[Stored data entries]
============
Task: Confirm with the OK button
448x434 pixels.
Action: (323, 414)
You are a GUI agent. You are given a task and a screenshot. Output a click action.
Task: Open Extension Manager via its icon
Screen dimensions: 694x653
============
#### WORK TASK
Could you write out all the entries word for word?

#### RESULT FOR THIS TASK
Task: Confirm with the OK button
448x434 pixels.
Action: (323, 414)
You are a GUI agent. You are given a task and a screenshot. Output a click action.
Task: Open Extension Manager via its icon
Screen dimensions: 694x653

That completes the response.